What Everybody Ought to Know About Content and UX Design

The crucial role of content in design

At the heart of any great digital experience is remarkable content. Yet, we often see our clients struggle to understand and plan for the central role that content will play in the experiences they are providing to their customers.

Content is the journey

The first consideration is that content is a major part of the journey.

“Content precedes design. Design in the absence of content is not design, it’s decoration.” – Jeffrey Zeldman.

Users come to digital environments to get information, to complete tasks, or to be entertained. Content is paramount to meeting those needs.

When we talk about designing content first, we are honouring the idea that the content itself is the raw material we are shaping into an experience. The digital channel may be one of several platforms for content, like a riverbed on which the water flows.

Understand the effort

Underestimating the effort it takes to produce and manage content for a digital experience is a common struggle we’ve seen in our work with clients.

Some of the things to think about when designing a website or digital experience are:

  • Who will be responsible for creating content?
  • How much time and budget needs to be allocated to content management and production on an ongoing basis?
  • When and by whom will content be updated and managed?

Design with real content

If page templates are designed with the expectation they will be populated with content closer to launch, the risk is in having the design “break” when actual content is input. We recommend designing based on real content. If this is not possible, using directional content which is as close to the final content as possible can be a good tactic. This might mean using existing material, or someone on the design team writing placeholder content. This practice can inform design decisions throughout the process. Content should never be an afterthought, as this leads to poor experiences.

Avoid using Lorem Ipsum at all costs! “Greek” text, a long-time staple of the print design process, simply does not provide the insights needed for how the design will perform when the content is ready – especially in a responsive design context. Typical pitfalls include underestimating line lengths and the need for text wrapping of headlines or other copy.
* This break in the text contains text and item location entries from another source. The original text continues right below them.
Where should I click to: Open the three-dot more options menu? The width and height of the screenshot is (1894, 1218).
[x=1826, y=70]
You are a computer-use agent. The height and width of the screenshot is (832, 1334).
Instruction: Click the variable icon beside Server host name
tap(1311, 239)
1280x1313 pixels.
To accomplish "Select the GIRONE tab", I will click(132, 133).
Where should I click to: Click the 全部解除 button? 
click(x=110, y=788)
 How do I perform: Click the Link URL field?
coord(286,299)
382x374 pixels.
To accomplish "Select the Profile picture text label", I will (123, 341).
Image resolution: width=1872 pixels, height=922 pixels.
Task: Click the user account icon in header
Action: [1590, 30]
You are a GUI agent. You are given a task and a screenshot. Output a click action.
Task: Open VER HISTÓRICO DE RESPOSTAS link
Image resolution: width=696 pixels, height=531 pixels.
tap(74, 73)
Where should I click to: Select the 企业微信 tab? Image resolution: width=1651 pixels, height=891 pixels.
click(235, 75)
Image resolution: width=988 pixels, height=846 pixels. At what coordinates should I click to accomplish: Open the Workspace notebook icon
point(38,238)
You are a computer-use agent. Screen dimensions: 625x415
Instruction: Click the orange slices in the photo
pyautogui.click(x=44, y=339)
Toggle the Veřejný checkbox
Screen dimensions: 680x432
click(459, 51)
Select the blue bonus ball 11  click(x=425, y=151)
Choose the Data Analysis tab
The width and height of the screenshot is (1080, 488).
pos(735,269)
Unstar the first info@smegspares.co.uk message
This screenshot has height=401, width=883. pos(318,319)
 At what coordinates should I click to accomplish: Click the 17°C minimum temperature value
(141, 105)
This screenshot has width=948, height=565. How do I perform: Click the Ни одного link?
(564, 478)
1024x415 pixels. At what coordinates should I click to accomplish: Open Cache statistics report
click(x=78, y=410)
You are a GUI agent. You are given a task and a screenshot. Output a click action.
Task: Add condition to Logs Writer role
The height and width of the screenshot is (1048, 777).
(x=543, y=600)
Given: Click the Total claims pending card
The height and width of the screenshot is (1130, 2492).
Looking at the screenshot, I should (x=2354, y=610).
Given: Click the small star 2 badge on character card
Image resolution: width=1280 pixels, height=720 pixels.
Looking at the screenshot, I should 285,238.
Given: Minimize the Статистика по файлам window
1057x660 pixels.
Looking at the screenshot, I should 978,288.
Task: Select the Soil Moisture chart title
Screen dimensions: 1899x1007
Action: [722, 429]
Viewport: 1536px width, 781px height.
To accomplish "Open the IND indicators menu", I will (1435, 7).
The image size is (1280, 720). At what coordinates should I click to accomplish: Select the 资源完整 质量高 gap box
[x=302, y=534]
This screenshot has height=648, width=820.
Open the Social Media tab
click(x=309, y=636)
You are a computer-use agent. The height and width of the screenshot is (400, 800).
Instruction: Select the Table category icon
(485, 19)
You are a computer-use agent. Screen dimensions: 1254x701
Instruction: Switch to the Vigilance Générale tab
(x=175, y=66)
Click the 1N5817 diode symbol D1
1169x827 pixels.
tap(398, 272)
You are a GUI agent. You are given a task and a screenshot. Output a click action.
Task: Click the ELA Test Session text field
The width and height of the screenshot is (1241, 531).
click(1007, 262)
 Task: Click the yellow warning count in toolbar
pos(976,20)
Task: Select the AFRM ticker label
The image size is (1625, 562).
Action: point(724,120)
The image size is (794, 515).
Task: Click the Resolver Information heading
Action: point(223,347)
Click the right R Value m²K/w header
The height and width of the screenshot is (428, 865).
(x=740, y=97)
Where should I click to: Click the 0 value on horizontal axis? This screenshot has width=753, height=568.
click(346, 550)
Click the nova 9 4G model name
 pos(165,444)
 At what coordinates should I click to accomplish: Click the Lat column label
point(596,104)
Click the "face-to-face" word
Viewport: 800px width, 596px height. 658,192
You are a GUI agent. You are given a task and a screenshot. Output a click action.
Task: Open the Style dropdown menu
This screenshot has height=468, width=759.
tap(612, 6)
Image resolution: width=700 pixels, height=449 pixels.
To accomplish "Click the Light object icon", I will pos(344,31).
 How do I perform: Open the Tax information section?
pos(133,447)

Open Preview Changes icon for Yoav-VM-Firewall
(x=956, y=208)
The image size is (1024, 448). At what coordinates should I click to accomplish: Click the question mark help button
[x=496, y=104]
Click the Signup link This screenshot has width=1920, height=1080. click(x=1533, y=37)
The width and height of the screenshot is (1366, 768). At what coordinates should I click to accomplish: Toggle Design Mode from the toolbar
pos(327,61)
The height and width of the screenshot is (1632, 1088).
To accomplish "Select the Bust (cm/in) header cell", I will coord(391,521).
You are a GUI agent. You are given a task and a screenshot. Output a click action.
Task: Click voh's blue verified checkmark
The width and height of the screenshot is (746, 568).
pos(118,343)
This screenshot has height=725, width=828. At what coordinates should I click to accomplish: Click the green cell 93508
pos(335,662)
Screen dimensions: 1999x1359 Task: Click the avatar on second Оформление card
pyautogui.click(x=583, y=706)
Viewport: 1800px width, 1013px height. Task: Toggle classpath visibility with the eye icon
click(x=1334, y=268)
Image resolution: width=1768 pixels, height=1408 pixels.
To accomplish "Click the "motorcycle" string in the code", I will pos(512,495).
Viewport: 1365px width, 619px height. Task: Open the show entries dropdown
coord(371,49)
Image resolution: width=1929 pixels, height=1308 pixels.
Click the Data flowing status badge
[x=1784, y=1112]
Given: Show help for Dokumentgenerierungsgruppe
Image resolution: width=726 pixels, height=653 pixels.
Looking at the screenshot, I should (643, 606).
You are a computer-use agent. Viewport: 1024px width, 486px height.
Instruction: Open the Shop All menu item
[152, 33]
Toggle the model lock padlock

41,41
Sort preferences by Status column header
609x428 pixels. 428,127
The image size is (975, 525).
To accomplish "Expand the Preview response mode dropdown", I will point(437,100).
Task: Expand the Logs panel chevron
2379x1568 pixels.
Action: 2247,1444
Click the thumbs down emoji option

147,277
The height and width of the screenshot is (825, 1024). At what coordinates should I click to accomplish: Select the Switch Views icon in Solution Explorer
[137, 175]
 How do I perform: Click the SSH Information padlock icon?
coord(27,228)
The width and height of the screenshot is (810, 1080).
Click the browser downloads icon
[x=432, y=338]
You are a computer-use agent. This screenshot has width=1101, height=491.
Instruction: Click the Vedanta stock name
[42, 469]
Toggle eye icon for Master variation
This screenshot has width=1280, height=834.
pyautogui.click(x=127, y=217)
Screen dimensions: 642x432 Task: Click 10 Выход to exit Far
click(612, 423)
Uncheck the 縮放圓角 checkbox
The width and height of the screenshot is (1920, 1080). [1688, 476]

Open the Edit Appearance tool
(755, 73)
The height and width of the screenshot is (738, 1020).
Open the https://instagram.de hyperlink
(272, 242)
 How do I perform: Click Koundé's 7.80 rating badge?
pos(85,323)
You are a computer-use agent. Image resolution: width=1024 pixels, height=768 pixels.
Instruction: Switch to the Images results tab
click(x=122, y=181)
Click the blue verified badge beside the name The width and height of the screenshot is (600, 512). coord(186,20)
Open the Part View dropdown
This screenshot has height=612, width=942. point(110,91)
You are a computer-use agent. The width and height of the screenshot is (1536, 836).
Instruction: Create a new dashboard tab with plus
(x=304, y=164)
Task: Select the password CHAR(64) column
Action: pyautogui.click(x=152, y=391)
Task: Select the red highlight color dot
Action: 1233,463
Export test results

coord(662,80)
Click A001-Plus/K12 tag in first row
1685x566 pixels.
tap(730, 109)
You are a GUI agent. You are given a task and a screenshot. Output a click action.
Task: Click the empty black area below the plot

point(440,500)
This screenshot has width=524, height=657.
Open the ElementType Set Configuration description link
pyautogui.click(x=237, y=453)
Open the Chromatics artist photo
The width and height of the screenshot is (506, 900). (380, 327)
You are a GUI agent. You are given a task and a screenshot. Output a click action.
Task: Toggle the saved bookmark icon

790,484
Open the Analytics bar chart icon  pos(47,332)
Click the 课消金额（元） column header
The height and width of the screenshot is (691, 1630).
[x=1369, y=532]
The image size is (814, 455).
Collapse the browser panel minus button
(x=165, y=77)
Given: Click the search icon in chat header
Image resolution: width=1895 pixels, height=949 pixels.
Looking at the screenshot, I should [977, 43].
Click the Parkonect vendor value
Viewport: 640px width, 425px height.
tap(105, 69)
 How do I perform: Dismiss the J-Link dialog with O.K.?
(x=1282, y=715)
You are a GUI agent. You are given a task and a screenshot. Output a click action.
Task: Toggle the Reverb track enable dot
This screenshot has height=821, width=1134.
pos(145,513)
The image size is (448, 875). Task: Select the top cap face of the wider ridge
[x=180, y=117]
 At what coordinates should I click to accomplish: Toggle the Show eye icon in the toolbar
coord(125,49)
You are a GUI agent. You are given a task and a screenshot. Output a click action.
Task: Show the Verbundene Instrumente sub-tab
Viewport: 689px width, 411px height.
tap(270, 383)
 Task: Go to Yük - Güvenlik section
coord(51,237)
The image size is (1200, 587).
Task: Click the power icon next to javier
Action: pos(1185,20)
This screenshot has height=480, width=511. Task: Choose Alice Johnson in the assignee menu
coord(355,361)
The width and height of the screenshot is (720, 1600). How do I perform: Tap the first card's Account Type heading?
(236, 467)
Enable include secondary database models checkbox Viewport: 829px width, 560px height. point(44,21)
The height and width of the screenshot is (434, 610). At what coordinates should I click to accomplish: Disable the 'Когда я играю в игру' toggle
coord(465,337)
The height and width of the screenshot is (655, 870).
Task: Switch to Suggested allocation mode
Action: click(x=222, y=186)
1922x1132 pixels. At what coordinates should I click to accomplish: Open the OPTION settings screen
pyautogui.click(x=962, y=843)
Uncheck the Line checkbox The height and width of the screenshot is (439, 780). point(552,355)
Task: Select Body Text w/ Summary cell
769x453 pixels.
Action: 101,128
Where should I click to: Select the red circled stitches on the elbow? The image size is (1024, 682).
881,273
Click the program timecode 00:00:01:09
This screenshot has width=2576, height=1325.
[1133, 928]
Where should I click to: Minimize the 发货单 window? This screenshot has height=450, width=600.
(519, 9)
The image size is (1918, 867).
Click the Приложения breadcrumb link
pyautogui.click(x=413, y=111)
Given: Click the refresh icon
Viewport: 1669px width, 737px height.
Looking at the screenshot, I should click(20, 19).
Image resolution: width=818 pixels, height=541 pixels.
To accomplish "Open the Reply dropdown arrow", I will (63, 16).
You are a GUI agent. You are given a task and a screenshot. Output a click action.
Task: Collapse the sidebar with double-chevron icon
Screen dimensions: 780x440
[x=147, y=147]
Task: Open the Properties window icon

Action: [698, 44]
Flexible, scalable, web ready content

“Get your content ready to go anywhere because it’s going to go everywhere.” – Brad Frost

When creating content for digital platforms, there are some best practices to keep in mind. Creating content that is flexible enough to work across multiple platforms and screen sizes is not an easy feat but it is possible. Karen McGrane’s work on adaptive content is an excellent resource. Some best practices to keep in mind with digital content are:

  • Flexible, scalable

    content that will be usable regardless of the screen size it is viewed on.

  • Content parity

    across device and screen sizes.

  • Succinct

    , well written content that gets to the point.

  • Accessible

    content – alt tags for images, closed captioning for videos.

  • Digital rights

    – data protection, privacy – when creating content.

A match made in heaven

Great content and great experiences go hand in hand. In order to create compelling and engaging digital experiences, some upfront content strategy can go a long way. Having insight into the raw material that is the bedrock of the experience will help digital teams design and shape the best possible solutions.